E-mu Emulator(イーミュー エミュレータ)とは、米国E-mu systems社(以下、E-mu)が1981年から発売されていたサンプラーである。
1980年当時、サンプラーはミュージックワークステーションの一つであるシンクラヴィア(1982)とフェアライトCMIに内蔵されていた。しかし、どちらも非常に高価な上、巨大なためほぼ会社や音楽スタジオ専用であった。1981年、E-muはサンプラー機能だけに限定したEmulatorを販売した。約300万円位だが前の2つよりも圧倒的に安く[1]、操作も簡単な上に持ち運びやすかった、さらにフロッピーディスクで簡単にサンプルが手に入ったため[2]、業界からの支持を得た。しかし一般人にはまだ手の届かない値段であった。

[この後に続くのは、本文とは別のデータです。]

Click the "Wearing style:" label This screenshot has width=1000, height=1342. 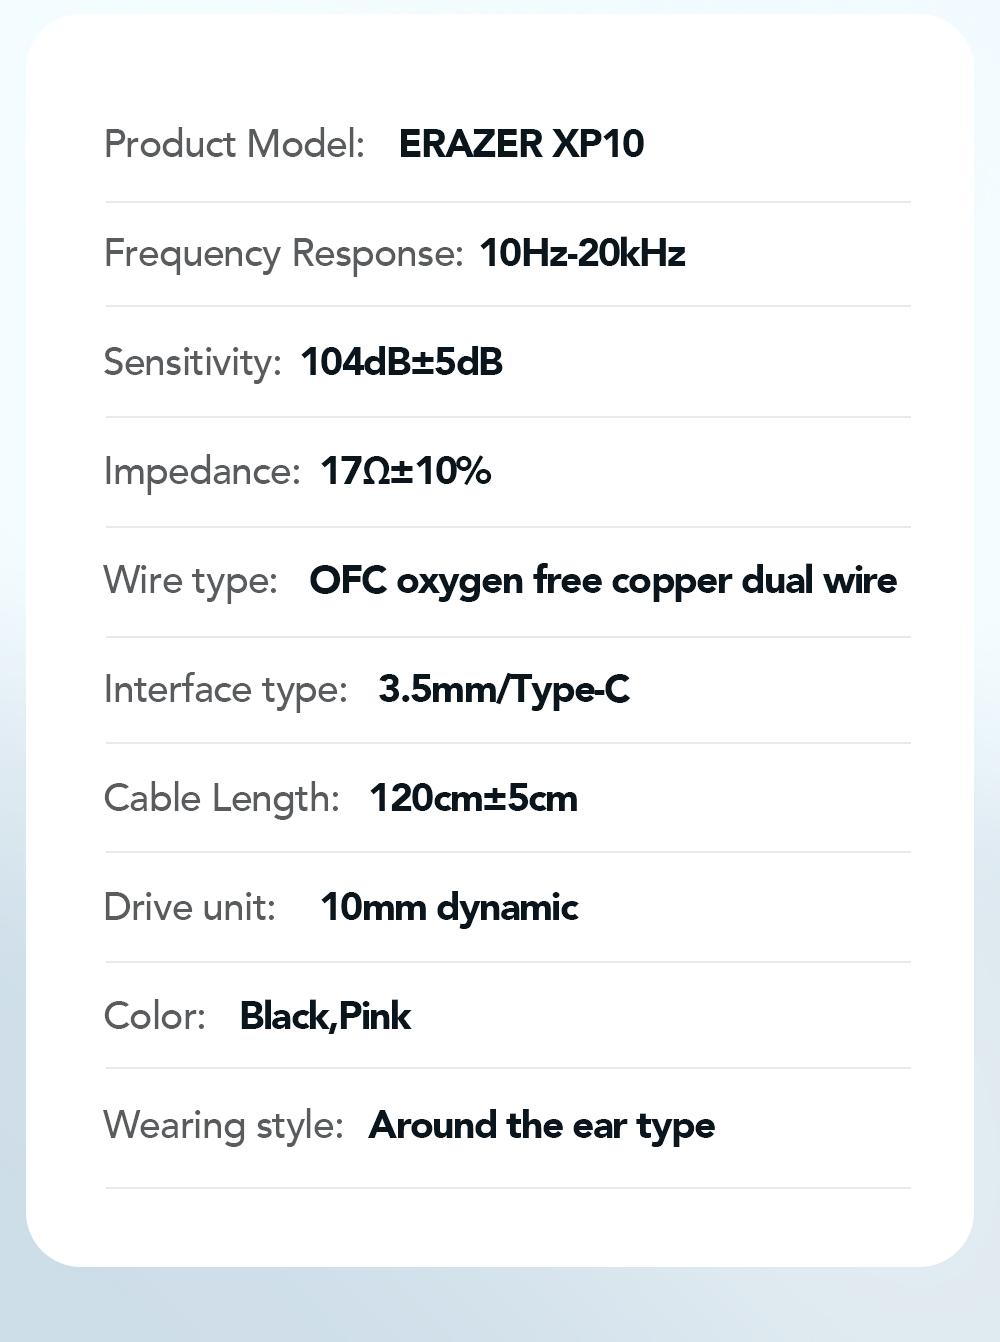[x=223, y=1125]
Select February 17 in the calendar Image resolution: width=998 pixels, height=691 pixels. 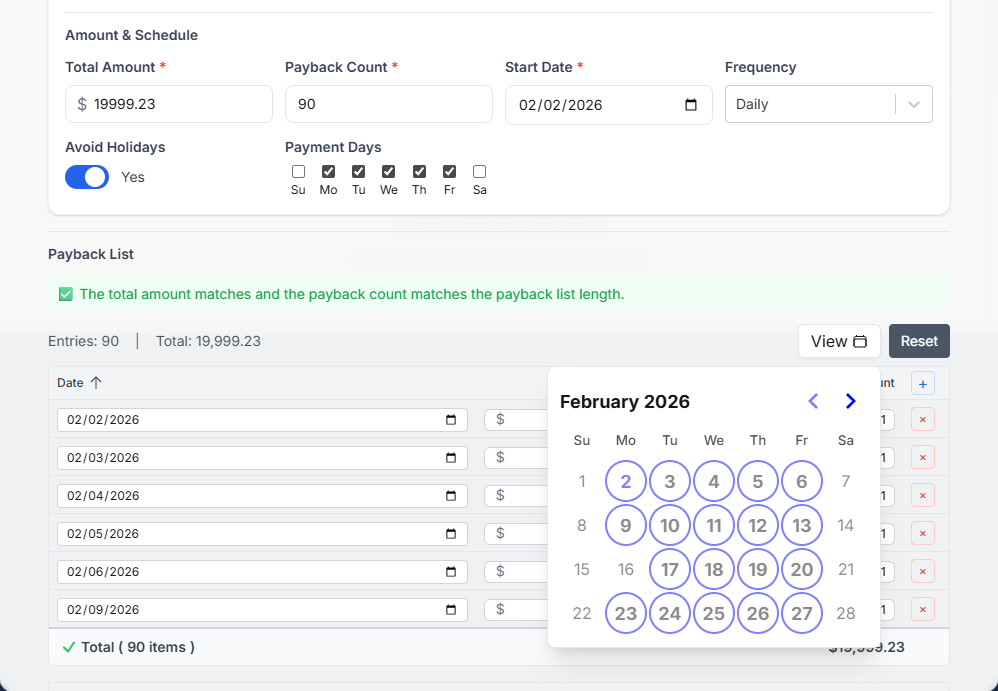[x=670, y=570]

1981年に発売された最初のモデル。生産時期により機能にばらつきがあり、初期型にはフィルタやVCA、MIDIが内蔵されていなかった[2]。分解能8bit、サンプリング周波数は27kHz。サンプリング・タイム約2秒でメモリー容量は128KB。LOWER、UPPER各バンク1音ずつサンプリング、又はフロッピーディスクからサンプルをロードして使用する。49鍵。後期型になると、ホイール右のスペースにシーケンサーが内蔵され、E-mu純正でCV/GATEインターフェイスや、JLCooperからADSRエンベローブ・ジェネレーターと低音・高音バンク用のVCAを後付する改造「Genmod」や、RS-232C端子へ接続するMIDI端子キット等周辺機器が発売された。現在では、UVI instrumentsより「Emulation One」としてソフトウェア音源化されている。細野晴臣が使用していた。
Emulatorのサンプリング・オペレーション動画 https://www.youtube.com/watch?v=XOAdE86ZxxE
1984年に発売された最もメジャーなモデル。Emulatorとは違い、パネル部分が広くなっている。機能の面でも進化しており、フィルタやエンベロープが最初からついており、LFOもついている。サンプリング周波数はEmulatorと同じ。メモリー容量は512KB(1MBまで増設可能)。61鍵。[3]
1988年に発売されたモデル。本体の色が青色系からグレーに変更。フロントパネル右に6個のボタンが配置されており、ボタンを押すとモジュールを呼び出して必要な作業を行うというスタイル。サンプリング周波数を録音時には44.1kHzと31kHzから、サンプリング後では7~50kHzと選べるようになった。メモリー容量は4MB(8MBまで増設可能)。[4]
61鍵キーボードのほかラックマウント版が存在する。EIII発音数1ボイスごとにD/Aコンバータとアナログフィルターを備えており、オシレータ部分の後段は完全にアナログ・サーキットで構成されている。
EmulatorIIIをデジタル化したラックマウントモデル。主な機能はEmulatorIIIと変わらないが、メモリー容量が8MB(32MBまで増設可能)であり、アナログ入力が省略されデジタル入出力ポートに変更されているなどの違いがある。(そもそもEIIIxpとは、EIII - XPではなく EIIIX - Pであり、「EIIIxのプレイバック版」という意味である。)
1996年に発売されたモデル。EmulatorIV、E64は、発音数1ボイスごとにD/Aコンバータが搭載されている。その後登場したE6400とE4Xでは簡略化された。また、16MBのサウンドROMを搭載したESynthというモデルも発売されている。EIIIxpと同じラックマウントモデルであるが、「E4k」というキーボードモデルも発売された。メモリー容量は128MB。[5]後年、内部を新設計したE4Ultraシリーズにアップデートされた。E4Ultraではキーボードモデルが廃止されてラックマウントモジュールのみとなるほか、Proteus2000シリーズのROMを焼く機能などが追加された。